When and how agents must request human validation.
Escalation is the mechanism by which an agent pauses autonomous execution to request human input. This document defines mandatory triggers, the escalation format, and response handling.
CHECK THIS FIRST before any task.
| Trigger | Example |
|---|---|
| 🏗️ Architecture | New service, schema change, new dependency |
| 🔒 Security | Auth changes, crypto, access control |
| 💾 Data | PII handling, migrations, retention |
| ⚡ Breaking | API changes, deprecations |
| ❓ Uncertainty | Multiple valid approaches, unclear requirements |
| 🔄 Iterations | 5+ failed attempts |
| Action | Why Safe |
|---|---|
| Bug fix with clear cause | No design decision |
| Doc improvements | No behavior change |
| Test additions | No production impact |
| Style refactoring | Within patterns |
| Patch updates | Non-breaking |
When in doubt → Escalate.
These situations always require human validation before proceeding:
- New service or component introduction
- Changes to service boundaries
- Database schema modifications
- New external dependencies
- Communication pattern changes (sync → async, REST → events)
- Authentication or authorization logic changes
- Cryptographic implementation decisions
- Secrets management modifications
- Access control policy changes
- Security vulnerability remediation approaches
- PII handling changes
- Data retention policy modifications
- Cross-border data transfer implications
- Backup or recovery procedure changes
- Data migration strategies
- Breaking changes to public APIs
- Deprecation of features
- Configuration format changes
- Major version upgrades of dependencies
- Multiple valid approaches with unclear preference
- Conflicting requirements in documentation
- Ambiguous acceptance criteria
- Missing context that blocks progress
- Max iterations reached without success
- Repeated failures with same error
- Blocking error that resists automated fix
When escalating, provide:
escalation:
trigger: "[category from above]"
summary: "One-line description of what needs decision"
context:
what_was_attempted: "Brief description of work done"
why_escalation: "Specific reason this requires human input"
blocking_factor: "What prevents autonomous resolution"
options:
- id: "A"
description: "First option"
pros:
- "Advantage 1"
cons:
- "Disadvantage 1"
risk: "[low|medium|high]"
- id: "B"
description: "Second option"
pros:
- "Advantage 1"
cons:
- "Disadvantage 1"
risk: "[low|medium|high]"
recommendation:
option: "A"
rationale: "Why this option is recommended"
information_needed:
- "Specific question 1"
- "Specific question 2"escalation_response:
decision: "[A|B|other]"
rationale: "Why this decision was made (optional)"
additional_guidance: "Any extra instructions"

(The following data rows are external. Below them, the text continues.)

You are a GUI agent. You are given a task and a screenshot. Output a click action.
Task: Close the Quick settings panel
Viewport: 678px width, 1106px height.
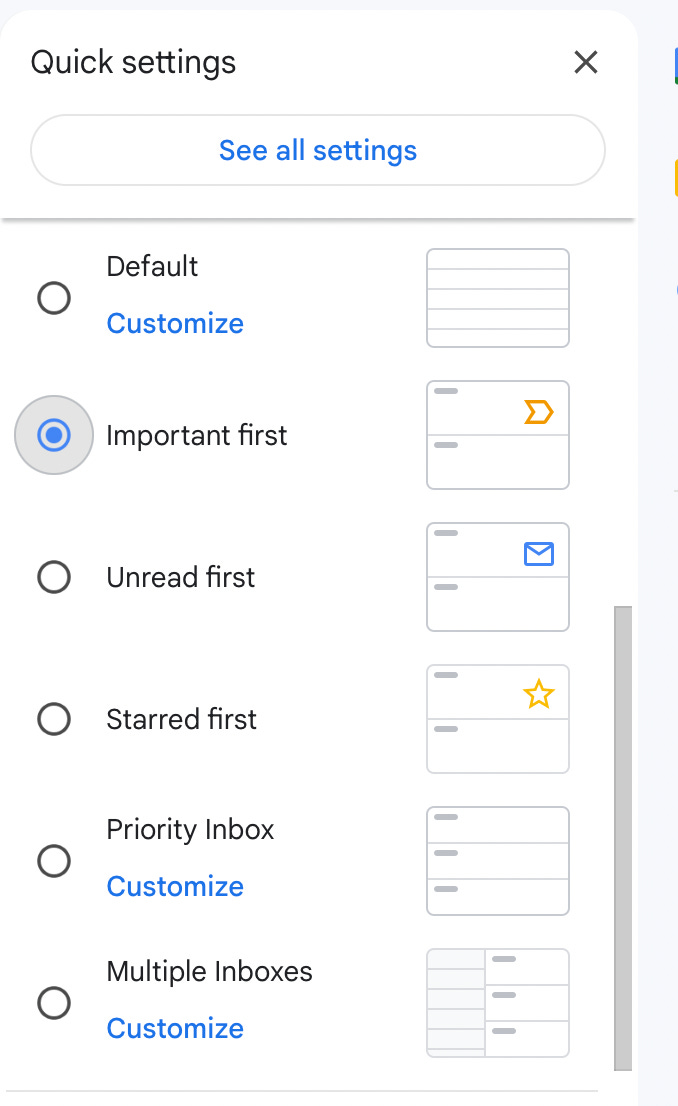tap(586, 62)
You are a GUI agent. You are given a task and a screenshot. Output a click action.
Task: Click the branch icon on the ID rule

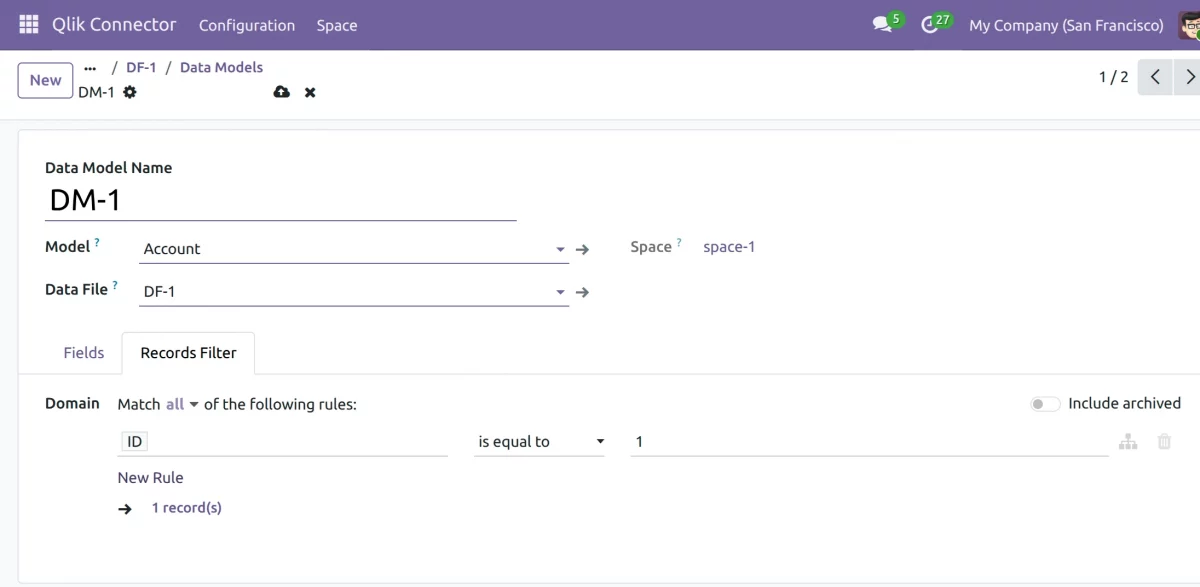coord(1128,441)
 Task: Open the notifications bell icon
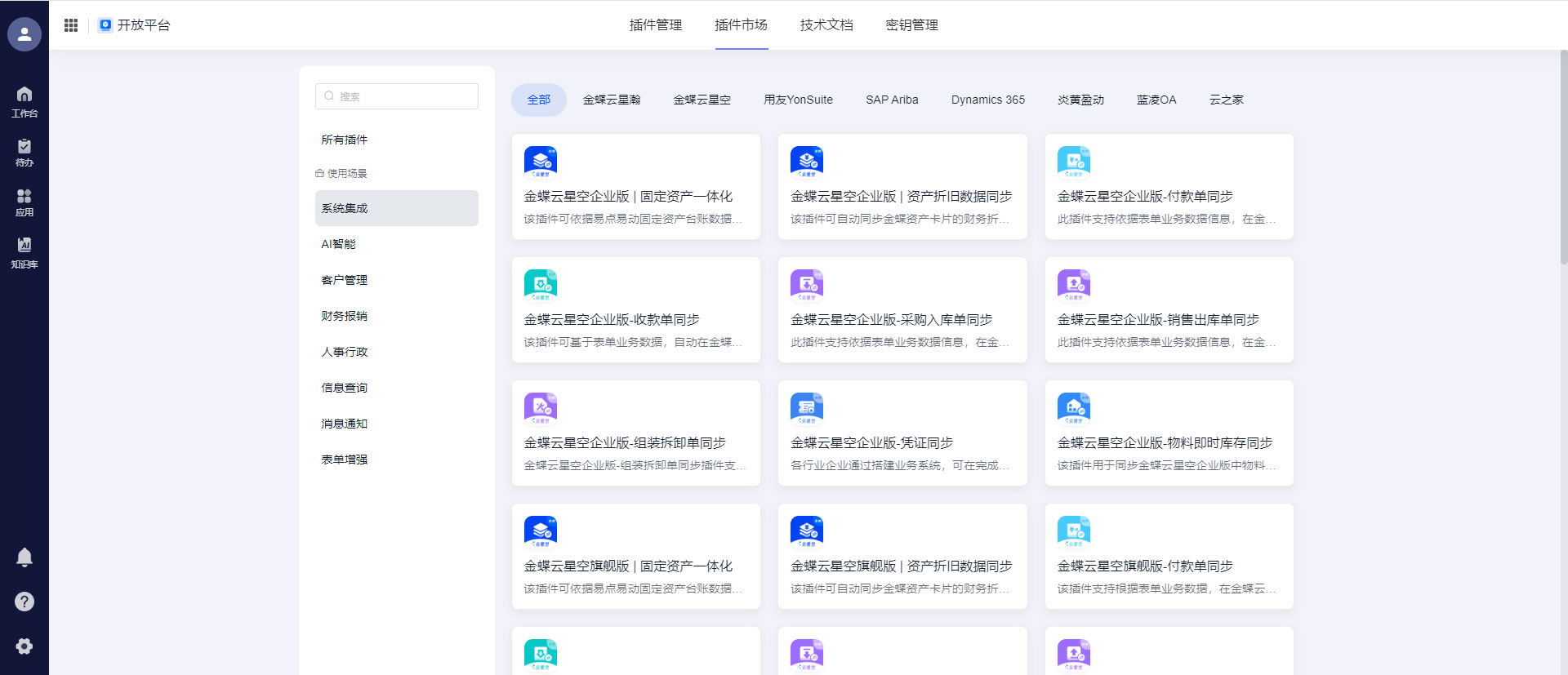click(x=24, y=557)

constraints_added: "New constraints to respect"- Acknowledge — Confirm understanding of the decision
- Document — Record decision in ADR if significant
- Resume — Continue workflow with decision applied
- Validate — Ensure implementation aligns with decision
| Scenario | Default Timeout | Action |
|---|---|---|
| Standard escalation | 24 hours | Reminder notification |
| Blocking escalation | 4 hours | Work on other tasks if available |
| Critical escalation | 1 hour | Halt all related work |
If timeout is reached:
- Send reminder to human
- Do not proceed autonomously
- Do not make assumptions
These do not require escalation:
- Choosing between equivalent implementations (style preferences)
- Minor refactoring within established patterns
- Test additions that don't change behavior
- Documentation improvements
- Bug fixes with clear root cause and solution
- Dependency patch updates (non-breaking)
- Be specific — Vague escalations waste human time
- Provide context — Include what was tried and why it failed
- Offer options — Present at least two viable alternatives
- Make a recommendation — Guide the human toward a decision
- Minimize frequency — Escalate only when genuinely needed
- Batch when possible — Group related questions in one escalation
Record all escalations for analysis:
| Field | Purpose |
|---|---|
| Timestamp | When escalation occurred |
| Trigger category | Which rule triggered it |
| Resolution time | How long until human responded |
| Decision | What was decided |
| Outcome | Did implementation succeed after decision |
This data helps identify patterns and improve autonomous capabilities over time.
Escalation is a feature, not a failure. It ensures quality and safety.